DFB.de: Die Freunde der Nationalmannschaft sind größter Unterstützer der ältesten deutschen Fußballstiftung.
Osnabrügge: Ich habe im vergangenen Jahr die Mitgliederversammlung der FdN in Hamburg besucht, das war wirklich eine tolle Veranstaltung. Die FdN gibt es seit 1978, die Mitglieder leisten einen wichtigen Beitrag für den Stiftungsetat. In Hamburg haben wir eine Hafenrundfahrt unternommen, waren dann mit den „FdNs“ im Musical zum „Wunder von Bern“ und haben schließlich das WM-Qualifikationsspiel gegen Tschechien verfolgt. Die Nähe des DFB-Schatzmeisters zu diesem doch bewusst exklusiven Verein, der die Stiftung so unglaublich unterstützt, ist sehr wichtig. Man trifft dort viele beeindruckende Persönlichkeiten, deshalb freue ich mich immer, wenn ich an einer FdN-Veranstaltung teilnehmen kann.
DFB.de: Wie wichtig ist dem DFB die Einbindung und aktive Mitwirkung der Freunde der Nationalmannschaft?
Osnabrügge: Sehr wichtig – das sehen Sie auch daran, dass ich nicht der Einzige in Hamburg war. DFB-Präsident Reinhard Grindel war dabei und Uwe Seeler als Botschafter der Sepp-Herberger-Stiftung ebenfalls. Und Sie sehen es auch an der Tatsache, dass die FdN als echter Förderverein der Stiftung strukturell keine Verbindung zum DFB haben müsste. Der Vorsitzende des Vereins ist jedoch ein Mitglied des DFB-Präsidiums, und zwar Eugen Gehlenborg, der zuständige Vizepräsident für Soziales und Gesellschaftspolitik. Dadurch gibt es einen direkten Draht in das DFB-Präsidium. Und wenn dort Themen besprochen werden, die für die Freunde der Nationalmannschaft interessant sind, bringt Gehlenborg im Präsidium die Meinungen der FdN mit ein. Diese Querverbindung ist uns wichtig. Gleichzeitig hält er als Vorsitzender der Stiftung auch hier die Verbindung zu den „FdN“ aufrecht.
DFB.de: Was macht die Freunde der Nationalmannschaft aus Ihrer Sicht besonders?

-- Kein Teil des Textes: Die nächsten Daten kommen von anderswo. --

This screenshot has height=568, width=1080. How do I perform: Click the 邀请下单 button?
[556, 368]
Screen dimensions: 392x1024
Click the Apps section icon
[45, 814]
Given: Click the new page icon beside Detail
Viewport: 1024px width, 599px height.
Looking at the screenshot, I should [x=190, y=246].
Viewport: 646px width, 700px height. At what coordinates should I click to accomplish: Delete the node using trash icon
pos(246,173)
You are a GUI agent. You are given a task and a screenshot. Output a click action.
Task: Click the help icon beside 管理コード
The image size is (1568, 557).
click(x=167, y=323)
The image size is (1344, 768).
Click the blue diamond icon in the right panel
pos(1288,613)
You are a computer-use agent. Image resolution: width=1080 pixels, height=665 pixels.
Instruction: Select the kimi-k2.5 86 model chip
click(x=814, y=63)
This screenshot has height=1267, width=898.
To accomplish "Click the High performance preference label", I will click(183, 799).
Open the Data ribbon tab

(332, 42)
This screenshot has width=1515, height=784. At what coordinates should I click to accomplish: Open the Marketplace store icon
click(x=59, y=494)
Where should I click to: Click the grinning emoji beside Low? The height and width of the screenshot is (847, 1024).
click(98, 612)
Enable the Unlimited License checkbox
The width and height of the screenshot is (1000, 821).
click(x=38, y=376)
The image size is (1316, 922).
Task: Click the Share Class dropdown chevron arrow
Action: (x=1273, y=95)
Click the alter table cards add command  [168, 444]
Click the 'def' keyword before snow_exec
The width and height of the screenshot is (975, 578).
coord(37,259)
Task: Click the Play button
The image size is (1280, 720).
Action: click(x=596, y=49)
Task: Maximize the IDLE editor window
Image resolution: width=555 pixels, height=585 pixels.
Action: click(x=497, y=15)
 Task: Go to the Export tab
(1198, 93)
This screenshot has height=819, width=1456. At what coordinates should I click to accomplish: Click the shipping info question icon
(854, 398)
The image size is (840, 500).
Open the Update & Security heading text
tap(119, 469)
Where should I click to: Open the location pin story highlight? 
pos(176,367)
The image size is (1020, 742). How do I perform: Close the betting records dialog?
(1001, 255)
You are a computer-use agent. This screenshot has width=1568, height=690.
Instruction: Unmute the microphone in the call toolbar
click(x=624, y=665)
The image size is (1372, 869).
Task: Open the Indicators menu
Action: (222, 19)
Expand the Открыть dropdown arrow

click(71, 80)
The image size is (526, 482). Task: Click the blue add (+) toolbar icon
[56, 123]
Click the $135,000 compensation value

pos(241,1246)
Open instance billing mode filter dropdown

Osnabrügge: Die Freunde der Nationalmannschaft sind ja kein typischer Fanclub. Sie verbindet einerseits das Interesse für unsere Nationalmannschaft, andererseits aber auch der Wille und die fundierte Absicht, sich sozial in unserem Land einzubringen. Die Sepp-Herberger-Stiftung wurde 1977 errichtet, die FdN 1978 gegründet. Satzungszweck des Vereins ist die Förderung der Sepp-Herberger-Stiftung. Und die wirtschaftliche Bedeutung ist enorm. Im Stiftungshaushalt 2016 sind alleine 160.000 Euro an Zuwendungen aus dem Kreis der FdN eingestellt. Rückwirkend haben die Freunde der Nationalmannschaft seit 1978 rund fünf Millionen Euro für die Stiftungsarbeit gespendet. Aber es gibt eben nicht nur diese monetäre Unterstützung. Als Beispiel sei die Verleihung der Sepp-Herberger-Urkunden genannt, die wir seit Jahren im Congress Center Rosengarten in Mannheim durchführen. Und die beiden Geschäftsführer dort sind institutionelle Mitglieder bei den FDN und unterstützen die Stiftung über die reine Mitgliedschaft hinaus.
Dr. Stephan Osnabrügge wünscht sich die Fußball EM 2024 in Deutschland.
DFB.de: Welche Entwicklung wünschen Sie sich für die Freunde der Nationalmannschaft – auch mit Blick auf die Mitgliederzahlen?
Osnabrügge: Triebfeder der FdN waren einst die engen Weggefährten Sepp Herbergers. Das ist alleine schon aufgrund der nachfolgenden Generationen so nicht mehr gegeben. Wir haben Mitglieder, deren Väter oder Großväter waren schon Mitglieder. Auf der anderen Seite haben wir auch sehr junge Mitglieder wie Patrick Buchmann, der wurde als jüngstes Mitglied 1987 geboren. Das Durchschnittsalter liegt bei 60 Jahren. Mir wäre es wichtig, wenn wir es für die Zukunft schafften, von den engen Weggefährten hin zu einem lebendigen Verein zu kommen, unabhängig von der persönlichen Nähe zu Sepp Herberger. Aktuell haben die Freunde der Nationalmannschaft knapp 170 Mitglieder. Gelingt es uns, die Mitgliederzahl auf eine Zielgröße von 200 Mitgliedern weiterzuentwickeln und dabei die Exklusivität zu bewahren, wäre das ideal.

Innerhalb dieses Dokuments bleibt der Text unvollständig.